Southerners are born to tell stories.
It’s undeniable. It’s instilled in us at a young age sitting in Grandpa’s lap listening to the grand adventures he’s been on in life. Some are blown out of proportion, some are told out of order, and some take a while to tell, but they made us fall in love with the performance.
Campfires and sleepovers are incomplete without fictitious ghost stories in attempts to scare everyone but the storyteller. Every life event of minor importance became a grand tale of hilarity and adventure. These stories changed each time they were told, always recited orally giving homage to Homer, but Muses were never needed.
The best novelists of Southern literature incorporate all aspects of a Southern storyteller at full-length; Conroy, Twain, and Fitzgerald come to mind. These authors practice the art of digression perfectly, just as southern grandparents do. My grandpa, in particular, has a knack for digression, telling five stories apart from the one he began telling, only to tie them all together.

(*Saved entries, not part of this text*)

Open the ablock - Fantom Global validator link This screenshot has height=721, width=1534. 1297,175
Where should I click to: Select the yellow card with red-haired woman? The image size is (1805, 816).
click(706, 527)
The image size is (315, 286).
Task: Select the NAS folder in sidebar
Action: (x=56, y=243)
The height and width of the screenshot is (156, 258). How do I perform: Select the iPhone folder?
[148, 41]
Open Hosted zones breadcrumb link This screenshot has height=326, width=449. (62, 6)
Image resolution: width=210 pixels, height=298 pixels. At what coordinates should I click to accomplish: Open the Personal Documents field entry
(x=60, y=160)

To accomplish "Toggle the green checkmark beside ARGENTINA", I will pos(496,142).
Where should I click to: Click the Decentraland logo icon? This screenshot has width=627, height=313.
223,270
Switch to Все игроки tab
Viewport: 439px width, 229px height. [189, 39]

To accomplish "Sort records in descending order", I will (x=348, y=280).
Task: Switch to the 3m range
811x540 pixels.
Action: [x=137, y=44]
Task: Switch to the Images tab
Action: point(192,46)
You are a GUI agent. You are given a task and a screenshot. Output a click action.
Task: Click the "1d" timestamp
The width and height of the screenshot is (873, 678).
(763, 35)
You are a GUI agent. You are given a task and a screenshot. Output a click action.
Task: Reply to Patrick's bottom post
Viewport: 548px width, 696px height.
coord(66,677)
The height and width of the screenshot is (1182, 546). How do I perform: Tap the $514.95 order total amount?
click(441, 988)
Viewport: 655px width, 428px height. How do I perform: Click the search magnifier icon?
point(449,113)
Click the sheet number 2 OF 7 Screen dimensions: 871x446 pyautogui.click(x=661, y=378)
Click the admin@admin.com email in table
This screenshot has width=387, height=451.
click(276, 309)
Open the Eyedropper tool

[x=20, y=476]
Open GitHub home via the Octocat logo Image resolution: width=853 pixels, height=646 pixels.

“I saw Ole Herman at the store last week,” he’d say, his words forming slowly as he carefully laid out his story in his head. “You know he used to be a mechanic. Years ago you couldn’t find a better auto-mechanic from here to California. Well, he got hurt on the job some time ago and hasn’t touched a car since. It’s a shame ’cause the man had a set of pretty cars. This one car, I believe it was an old Chevelle, he bought off a man down in Hamburg. Now that was a car. You could take it from Warren up North to Fayetteville, maybe further, and not find a better car. He let me drive it for a bit when my car was parked in his shop. It was too pretty a car for me to take long distance, so the farthest I went was to the store. That grocery store up in town has been there since this place was built. Herman used to exchange his service for a sack of groceries. Back then you couldn’t pick your own groceries; you’d hand ’em a list and they’d fill your bags for you. He don’t get that tradeoff anymore, but they still give him a discount on account of his age and years of service before that. He was doin’ good though. Told me to tell you hi.”
This is not an actual story my grandpa has ever told me, but the premise is the same. That’s five stories in one conversation with my grandpa where he was just relaying a message, but it’s more than just the digression. The subject matter, and the way in which these stories are told is what makes them pure and beautiful in their rawness.
The older generation takes long pauses, with long, drawn-out syllables to radiate their laid back nature. The younger generation tells stories in a fast-paced manner because they’re trying to get it all out as fast as possible before their audience loses interest. They get loud, talk fast, use hand movements, reenact events; it’s a performance! Southern children use their hands as props and the world is their stage. Everything is a story.
Family gatherings consist of sharing stories. The only time television is in the equation is if there’s football or racing on. To this day my favorite part about seeing my grandparents in Warren, Arkansas is sitting on the front porch with my grandpa, my cousins, and my brothers, and just sitting, listening, and laughing to the stories they tell while sipping on some ice cold sweet tea.